I've been finding some prolems in solving exercise 3.3.7 of Vershynin's book "High dimensional probability".
Let $X\sim N(0,I_n)$ standard multivariate normal random vector on $\mathbb{R}^n$ and write it as: \begin{equation} X=\|X\|_2 \frac{X}{\|X\|_2} \end{equation}
prove that $r:=\|X\|_2$ and $\theta:=\frac{X}{\|X\|_2}$ are independent r.v.

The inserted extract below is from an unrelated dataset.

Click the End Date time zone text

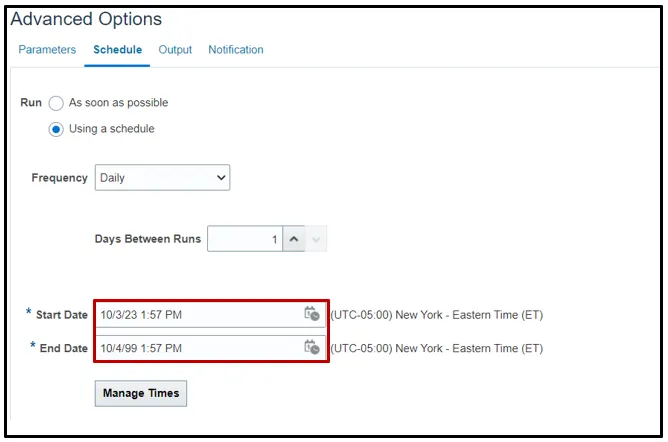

prove that $\sqrt{n}\theta\sim\text{Unif}(\sqrt{n}S^{n-1})$
MY ATTEMPT:
- The density of $X$ is: \begin{equation} f_X(x)=(2\pi)^{-n/2}\exp(-\frac{\|x\|_2^2}{2}) \end{equation} Then using a polar coordinate changes whe have that for $M$ measurable set on $R^N$: \begin{equation} \begin{split} P(X\in M)&=\int_M(2\pi)^{-n/2}\exp(-\frac{\|x\|_2^2}{2})dx\\ &=\int_A\int_Bf(r\theta)d\sigma(\theta)r^{n-1}dr\\ &=\dfrac{1}{(2\pi)^{n/2}}\int_A\exp(-\dfrac{r^2}{2})r^{n-1}\int_Bd\sigma(\theta)dr = P(r\in A,\theta\in B) \end{split} \end{equation} For some suitable $A\subset [0,\infty)$ and $B\subset S^{n-1}$ Now using the fact that $\int_{S^{n-1}}d\sigma(\theta)=\omega_{n-1}=\frac{2\pi^{n/2}}{\Gamma(n/2)}$ we can rewrite the previous as: \begin{equation} \begin{split} P(r\in A,\theta\in B)&=\frac{2^{1-n/2}}{\Gamma(n/2)\omega_{n-1}}\int_A\exp(-\dfrac{r^2}{2})r^{n-1}\int_Bd\sigma(\theta)dr\\ &=\frac{2^{1-n/2}}{\Gamma(n/2)}\int_A\exp(-\dfrac{r^2}{2})r^{n-1}dr\cdot\dfrac{1}{\omega_{n-1}}\int_Bd\sigma(\theta)\\ &=f(r)g(\theta) \end{split} \end{equation} So far if $A=[0,\infty)$ we have that: \begin{equation} \int_0^\infty\exp(-\dfrac{r^2}{2})r^{n-1}dr=\Gamma(n/2)2^{n/2-1} \end{equation} which implies: \begin{equation} P(r\in[0,\infty),\theta\in B)=P(\theta\in B)=\dfrac{1}{\omega_{n-1}}\int_Bd\sigma(\theta)=g(\theta) \end{equation} similarly for $B=S^{n-1}$ we have: \begin{equation} P(r\in A,\theta\in S^{n-1})=P(r\in A)=\frac{2^{1-n/2}}{\Gamma(n/2)}\int_A\exp(-\dfrac{r^2}{2})r^{n-1}dr \end{equation} Finally this proves that the two variables are independent and moreover looking at the density of $\theta$ written above we can conclude $\theta\sim Unif(S^{n-1})$
Your approach is correct. For $A\subseteq S^{d-1}$ and $B\subseteq [0,\infty)$ polar coordinates yield
$$P(Y\in A, Z\in B) = \frac{\omega_{d-1}}{(2\pi)^{d/2}}\int_B r^{d-1}e^{-\frac{r^2}{2}}\, dr \int_A d\theta,$$ where $\omega_{d-1}$ is the surface area of the unit sphere in $R^d$. Note that by "borrowing" an appropriate constant we can rewrite this as $$P(Y\in A, Z\in B) = f(A) g(B),$$ in a way that $f(S^{n-1})=1$. Therefore, by taking $A = S^{n-1}$ above we get $P(Z\in B) = g(B)$, hence $g([0,\infty)) = 1$ as well, so analogously we get that $P(Y\in A) = f(A)$. This proves the independence and the uniformity of the distribution of $Y$.